Short Hills Tower in Purcellville, Virginia. CREDIT: Cameron Davidson

Necessity being the mother of invention, we looked around and learned about this type of access technology called fixed wireless. That’s where the radios making up the last-mile connection are both fixed in a stationary position, as opposed to a mobile phone where one of two radios is moving around. We did some research and found out lots of companies were doing this around the country. The technology had come a very long way in the past few years: The equipment was now cheap, reliable, and fairly easy to deploy. That made it much easier to build a company in this space. But there wasn’t one of those companies near us.

We went to about 20 friends and neighbors in Michigan and said, “The Carr brothers and Tom Innes have cooked up a scheme to get you all the internet, and we need you to contribute some capital to help us get off the ground.” And people were like, where do I sign?

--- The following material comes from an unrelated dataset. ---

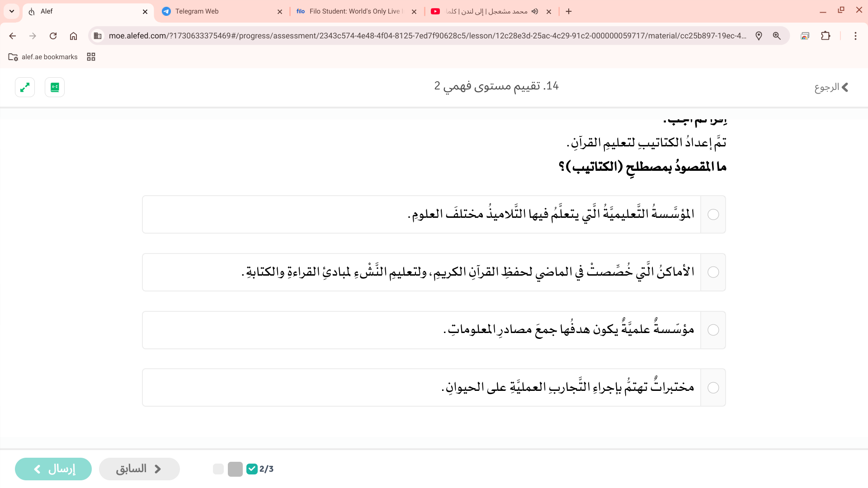Click the browser reload icon
Image resolution: width=868 pixels, height=488 pixels.
point(53,36)
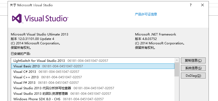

We ran that network remotely for about a year as a test. I think we got to about 30 customers. And it worked. We realized that people must have this problem all over the country. You have a house or an office that’s in a beautiful place, but one of the reasons it’s beautiful is that it’s off the grid.

That was about the time Tom was finishing business school. I called him one morning while I was walking to work and said, “If you’ll jump and work on this business with me, I’ll quit my job and meet you in Virginia in early July.” And he said, “Great.”

We now serve about 20,000 end users and counting. There’s a large addressable market for this: Two-thirds of the world’s population has never received telecom service from a wire and probably never will. Wireless is leapfrogging those technologies. We’re really benefiting from that trend.